* ЗАДАНИЯ:
(1) Перепишите из фрагмента текста отрывок от слов «Одно утешение: Мур» до слов «не восхищаться нельзя.» включительно, не меняя в нем ни слова.
(2) Ответьте по фрагменту текста на три вопроса, помечая ответы теми же буквами:
(а) Куда Муру удалось устроиться после самоубийства матери?
(б) Кто подписал послесловие к двутомнику Георгия Эфрона?
(в) Какого путешественника упоминает автор в последнем предложении?

* ФРАГМЕНТ ТЕКСТА:
--------------------------------

Мур записывал: «Митька совершенно явно слишком привязан к Франции. Я все время стараюсь ему вдолбить, что его слова „лучшие годы были в Париже“ – чушь, что вся жизнь впереди, что нужно быть реалистом и понимать убожество той Франции, которую он любил». Но спустя некоторое время и для него это «убожество» превратится в мечту. Париж будет преследовать, как наваждение. Мысленно он там бродит, заходит в кафе, разглядывает прохожих, болтает с барменами – что же, это его среда, в той атмосфере он определился, сложился. А на самом деле сидит в столовке интерната, куда после самоубийства матери удалось устроиться. Что-то жует и думает: как бы все-таки увернуться и выжить, несмотря ни что. С такой жизнестойкостью, феноменальной, он бы и из дебрей Амазонки выпутался, но не из плена СССР. Тут он был обречен. И все-таки из последних сил, до конца сопротивлялся.
Одно утешение: Мур унаследовал от матери потребность выразить себя в слове. А, значит, осуществился, присутствует здесь, рядом с нами. Чудо-мальчик, которым не восхищаться нельзя.
Я, признаться, оторопела, ознакомившись с послесловием к двутомнику Георгия Эфрона, подписанному ученой дамой, архивистом Татьяной Горяевой: "Перед нами самый обыкновенный молодой человек, находящийся в эпоху репрессий и войн «на краю жизни». Обыкновенный?! Да если бы такие, как Мур, в России составляли большинство, страна была бы другая.
Еще удивительнее замечание В. Лосской, специализирующейся на биографии Цветаевой, составителя и переводчика двухтомника Георгия Эфрона, в содружестве с Е. Коркиной: «Читателей дневников, возможно, удивит полное отсутствие в записях Г. Эфрона веселости, юмора, смеха. Он не описывает ни одного комического положения, сценки, ни одной шутки, анекдота, остроумной реплики». От кого ж это ожидались веселость, описание «комических положений, сценок» – от юноши, отца которого забили в застенках НКВД, сестре следователь, гнусь, в лицо пускал струю мочи, чью мать довели до самоубийства? Это ему что ли вменялось острить, хохотать-гоготать? Или фамилия Лосская псевдоним, напрокат взятый, как и Горяева? Не может быть, чтобы она, вот такая, соотносилась с известной в литературном мире семьей? Увы, да. И во Франции пребывает. Чересчур часто в Россию наведывается? Ведь текст Г. Эфрона насквозь пронизан иронией французского именно закваса. Насмешничает он прежде всего над собой, с интонациями, не от матери перенятыми. Марина Ивановна к себе самой относилась по-российски всерьез. И при польско-немецких вливаниях менталитет у нее был исконно русский. А у сына нездешний, то есть нетамошний. Вот туземцы его и слопали, как в Полинезии залетного путешественника, капитана Кука.

--------------------------------

* СОДЕРЖИМОЕ НАБОРА ДАННЫХ:
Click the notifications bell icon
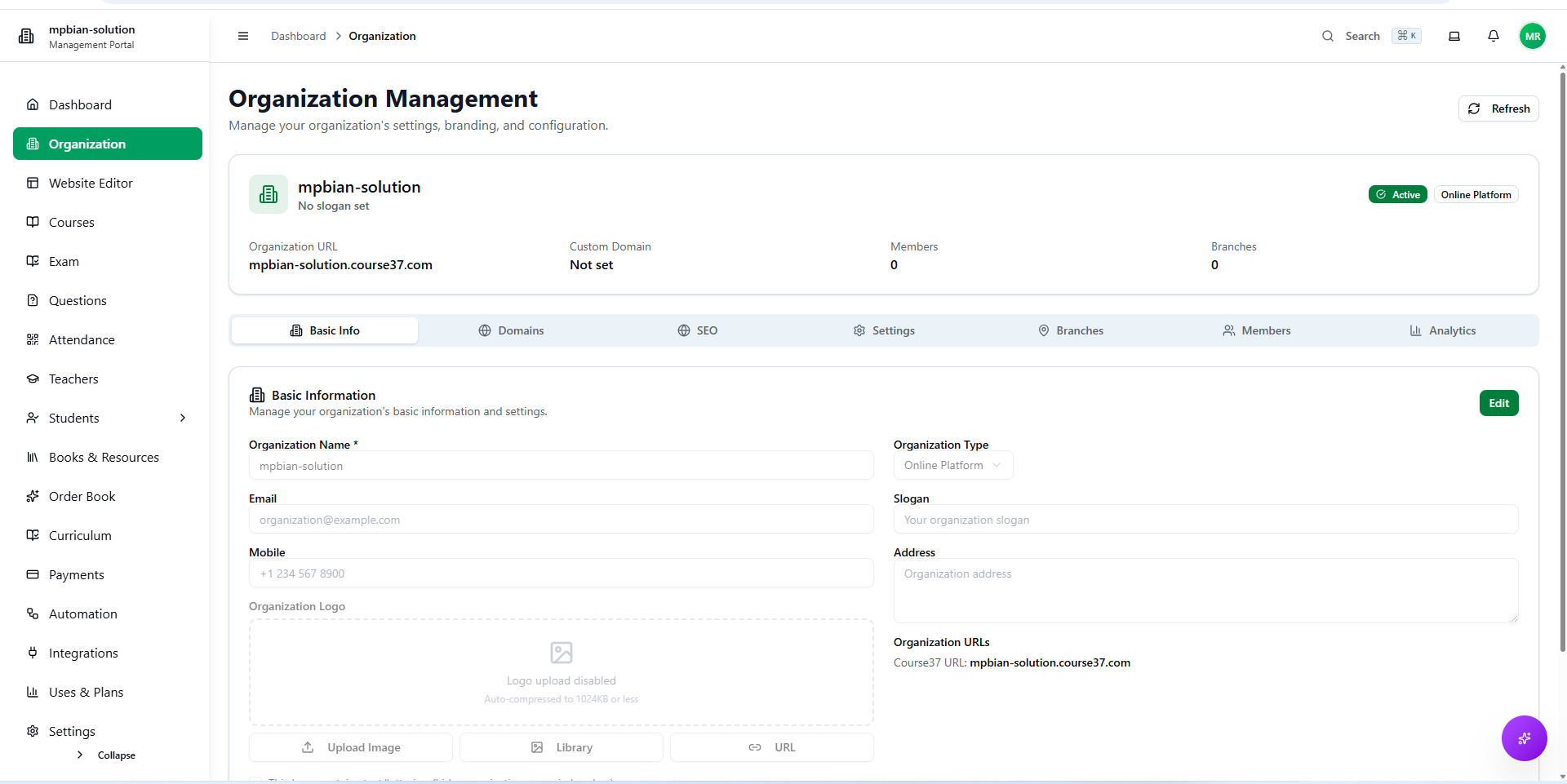The height and width of the screenshot is (784, 1567). (x=1493, y=36)
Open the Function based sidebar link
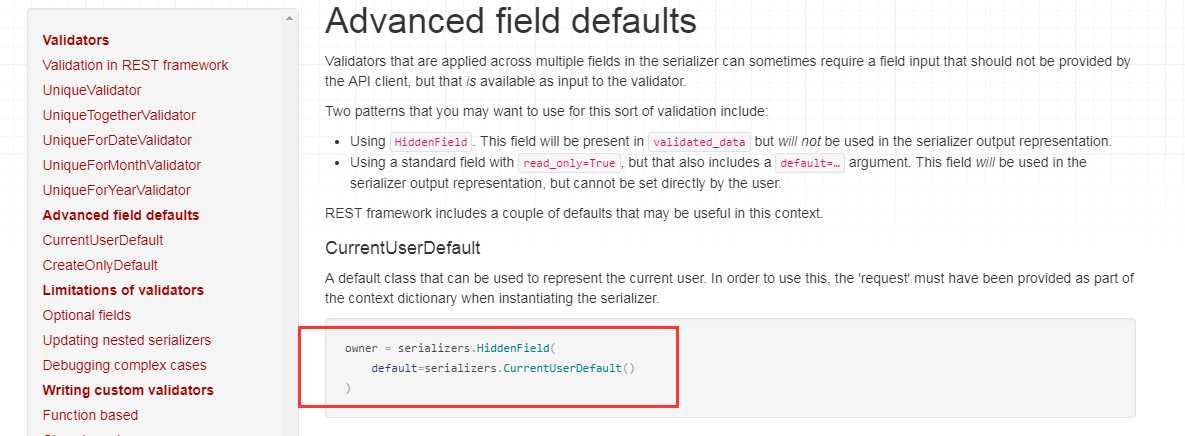 point(90,414)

--------------------------------

* ОТВЕТЫ:
(1)
Одно утешение: Мур унаследовал от матери потребность выразить себя в слове. А, значит, осуществился, присутствует здесь, рядом с нами. Чудо-мальчик, которым не восхищаться нельзя.

(2)
(а) В интернат.
(б) Архивист Татьяна Горяева.
(в) Капитана Кука.